When you reach the line that contains "1440x1002 pixels." in the data below, copy it and every line after it exactly, adding nothing.

──────────────────────────────

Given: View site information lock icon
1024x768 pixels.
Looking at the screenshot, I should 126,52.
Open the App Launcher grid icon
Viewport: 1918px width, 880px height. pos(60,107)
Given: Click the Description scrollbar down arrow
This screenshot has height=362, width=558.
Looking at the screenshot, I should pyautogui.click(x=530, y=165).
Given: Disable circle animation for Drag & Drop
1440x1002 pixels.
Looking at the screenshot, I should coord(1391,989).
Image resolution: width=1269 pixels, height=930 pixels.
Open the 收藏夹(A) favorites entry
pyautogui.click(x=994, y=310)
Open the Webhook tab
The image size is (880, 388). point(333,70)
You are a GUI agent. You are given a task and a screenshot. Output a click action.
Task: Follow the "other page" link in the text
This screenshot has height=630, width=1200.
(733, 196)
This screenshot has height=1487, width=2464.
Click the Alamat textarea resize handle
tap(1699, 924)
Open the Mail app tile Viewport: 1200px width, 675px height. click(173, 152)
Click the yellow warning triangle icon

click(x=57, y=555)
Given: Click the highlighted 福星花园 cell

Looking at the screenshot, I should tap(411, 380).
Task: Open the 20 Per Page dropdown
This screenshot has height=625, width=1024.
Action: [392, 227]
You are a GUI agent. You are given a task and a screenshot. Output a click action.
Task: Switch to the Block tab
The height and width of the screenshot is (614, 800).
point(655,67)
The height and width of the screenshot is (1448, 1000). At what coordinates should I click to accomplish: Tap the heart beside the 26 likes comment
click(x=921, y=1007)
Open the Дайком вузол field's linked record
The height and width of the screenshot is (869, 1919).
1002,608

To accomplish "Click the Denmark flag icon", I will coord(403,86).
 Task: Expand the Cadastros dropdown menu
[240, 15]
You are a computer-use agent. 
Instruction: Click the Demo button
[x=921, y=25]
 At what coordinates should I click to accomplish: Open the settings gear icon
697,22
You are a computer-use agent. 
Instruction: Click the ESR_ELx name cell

──────────────────────────────

> Solution to this exercise:
1440x1002 pixels.
Looking at the screenshot, I should coord(1391,989).
Image resolution: width=1269 pixels, height=930 pixels.
Open the 收藏夹(A) favorites entry
pyautogui.click(x=994, y=310)
Open the Webhook tab
The image size is (880, 388). point(333,70)
You are a GUI agent. You are given a task and a screenshot. Output a click action.
Task: Follow the "other page" link in the text
This screenshot has height=630, width=1200.
(733, 196)
This screenshot has height=1487, width=2464.
Click the Alamat textarea resize handle
tap(1699, 924)
Open the Mail app tile Viewport: 1200px width, 675px height. click(173, 152)
Click the yellow warning triangle icon

click(x=57, y=555)
Given: Click the highlighted 福星花园 cell

Looking at the screenshot, I should tap(411, 380).
Task: Open the 20 Per Page dropdown
This screenshot has height=625, width=1024.
Action: [392, 227]
You are a GUI agent. You are given a task and a screenshot. Output a click action.
Task: Switch to the Block tab
The height and width of the screenshot is (614, 800).
point(655,67)
The height and width of the screenshot is (1448, 1000). At what coordinates should I click to accomplish: Tap the heart beside the 26 likes comment
click(x=921, y=1007)
Open the Дайком вузол field's linked record
The height and width of the screenshot is (869, 1919).
1002,608

To accomplish "Click the Denmark flag icon", I will coord(403,86).
 Task: Expand the Cadastros dropdown menu
[240, 15]
You are a computer-use agent. 
Instruction: Click the Demo button
[x=921, y=25]
 At what coordinates should I click to accomplish: Open the settings gear icon
697,22
You are a computer-use agent. 
Instruction: Click the ESR_ELx name cell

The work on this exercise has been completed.